TEXT UNDER STUDY:
---+---

Later that evening we made our course change to the south on a near dead run and boomed out the genoa to windward. We left the mainsail set to port with a preventer to minimise the risk of an accidental gybe rather than replace it with the gib on the other pole. This was partly due to laziness and partly because we anticipated the need to revert to a more south westerly course later. The winds being moderate also lessened the risk of any serious consequences in the event of an accidental gybe. As it turned out, Lolo proved quite capable of holding Bonny on a run without gybing.

Over night the wind freshened somewhat but the Mate dealt with that without waking the skipper, by taking in a few rolls on the genoa. A messier and smellier incident also occured on Mick's Watch, the deisel heater started leaking deisel.


Not being familier with the stove all Mick was able to do was try and soak up the spillage with kitched roll. On getting up I turnd off the fuel supply and eventually when all the deisel in the pipe between the tank and the stove had ran out, the leakage stopped. Luckilly most of the deisel was caught in the steel tray in which the stove sits, but we still have some residue spillage that has soaked into woodwork, to try and clean up.  

Sailing boats are strange things - they make lots of noise if they are going 'too' fast (especially too windward) and lots of noise if they are going 'too' slowly. When going fast, the noises are many and varied, such as the water rushing down the side of the boat; the occasional "boom" as a wave hits the side of the hull at just the 'right' angle to spray the boat in a heavy shower of sea water; and more extremely, when a wave of 'solid' water sweeps over the boat with an explosion and roar. The positive thing about all these noises is that they are produced by speed and that's what a sailor wants. Because, whilst we all love the sea, their aren't many of us, who, having spent perhaps weeks in some port or another waiting for the right weather to move on and head back out to sea, aren't very keen indeed to get to the next port as quickly as possible and start the whole cycle over again! The longer the passage the less intense this desire is, but nevertheless, a sailor can often sleep soudly amogst the cocophony of sound produced by a fast moving boat because he or she knows they speeding (if indirectly) towards their destination.

Slow moving noises on the other hand, are absolutely guranteed to ruin what would otherwise be a good night's sleep. Worst of all is the slowness after a strong blow, when the wind has all but gone, depriving the vessel of power but the waves are still lumpy, often as not coming from more that one direction at once. The affect is to toss the boat about like a cork, but unlike a cork there is no shortage of stuff that when shaken, will chrash bang rattle and roll. It happens in the rigging and down below - everything that is not securely fastned down will move and make noise. On an old boat like Bonny there are plenty of sources including her joinery itself. One surface moving minutely against another can produce the most irratating squeaky cracky noises. Last year I spent hours in search of a rattle before I realised what was going on. Quite apart from the noises themselves, the effect on one's psyche of knowing the boat is barely moving in the desired direction and indeed is sometimes going in completely the oppopsite direction, either backwards or forewards, is one of great irratation, not at all conducive to a good night's sleep.

---+---

Collected data entries:
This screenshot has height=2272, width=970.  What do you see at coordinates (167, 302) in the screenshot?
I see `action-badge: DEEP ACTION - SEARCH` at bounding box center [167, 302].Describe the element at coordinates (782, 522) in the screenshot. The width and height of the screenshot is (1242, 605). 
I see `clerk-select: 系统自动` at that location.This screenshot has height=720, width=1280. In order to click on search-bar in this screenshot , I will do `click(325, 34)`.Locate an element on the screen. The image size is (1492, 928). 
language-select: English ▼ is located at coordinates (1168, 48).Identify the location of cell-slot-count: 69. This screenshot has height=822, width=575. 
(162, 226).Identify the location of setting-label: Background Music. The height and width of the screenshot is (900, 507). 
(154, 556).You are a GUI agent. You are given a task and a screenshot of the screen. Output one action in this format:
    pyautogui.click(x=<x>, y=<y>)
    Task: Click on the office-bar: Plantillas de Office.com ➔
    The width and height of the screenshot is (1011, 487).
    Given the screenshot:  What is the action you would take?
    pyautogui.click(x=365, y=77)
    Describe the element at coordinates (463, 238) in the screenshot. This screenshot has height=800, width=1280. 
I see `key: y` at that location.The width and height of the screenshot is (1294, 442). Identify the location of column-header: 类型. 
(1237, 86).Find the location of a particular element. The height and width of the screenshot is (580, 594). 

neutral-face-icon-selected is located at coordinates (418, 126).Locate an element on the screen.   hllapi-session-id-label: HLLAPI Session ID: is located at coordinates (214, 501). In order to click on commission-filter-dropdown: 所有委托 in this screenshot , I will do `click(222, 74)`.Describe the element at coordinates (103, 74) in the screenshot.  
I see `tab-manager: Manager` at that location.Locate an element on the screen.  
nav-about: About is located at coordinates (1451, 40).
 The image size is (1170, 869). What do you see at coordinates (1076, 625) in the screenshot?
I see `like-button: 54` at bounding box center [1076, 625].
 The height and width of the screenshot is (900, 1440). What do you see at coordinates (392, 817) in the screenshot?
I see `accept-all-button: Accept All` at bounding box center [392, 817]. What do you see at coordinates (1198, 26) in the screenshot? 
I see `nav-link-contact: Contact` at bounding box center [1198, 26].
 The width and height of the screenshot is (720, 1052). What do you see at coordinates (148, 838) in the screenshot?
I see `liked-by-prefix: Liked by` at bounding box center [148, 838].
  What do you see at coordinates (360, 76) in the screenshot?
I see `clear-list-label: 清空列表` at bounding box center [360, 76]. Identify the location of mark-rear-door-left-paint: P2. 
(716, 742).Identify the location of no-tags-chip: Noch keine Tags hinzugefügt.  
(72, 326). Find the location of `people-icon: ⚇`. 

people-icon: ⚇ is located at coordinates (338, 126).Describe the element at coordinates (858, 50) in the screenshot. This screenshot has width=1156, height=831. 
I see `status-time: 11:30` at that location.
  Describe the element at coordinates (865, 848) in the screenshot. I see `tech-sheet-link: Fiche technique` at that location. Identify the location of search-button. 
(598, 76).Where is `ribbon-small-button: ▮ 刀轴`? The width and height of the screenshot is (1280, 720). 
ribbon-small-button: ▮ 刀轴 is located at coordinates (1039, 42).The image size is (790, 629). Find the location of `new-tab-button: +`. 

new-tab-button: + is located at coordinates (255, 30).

---+---

EXERCISE BRIEF:
Please decide whether each statement agrees with the sailing log, giving yes or no and quoting the deciding words of the log. (a) The crew replaced the mainsail with the jib on the other pole. (b) Overnight, the Mate handled the freshening wind without waking the skipper. (c) Lolo was unable to hold Bonny on a run without gybing.

SOLVED PROBLEM:
(a) No: "We left the mainsail set to port with a preventer"
(b) Yes: "the Mate dealt with that without waking the skipper, by taking in a few rolls on the genoa"
(c) No: "Lolo proved quite capable of holding Bonny on a run without gybing."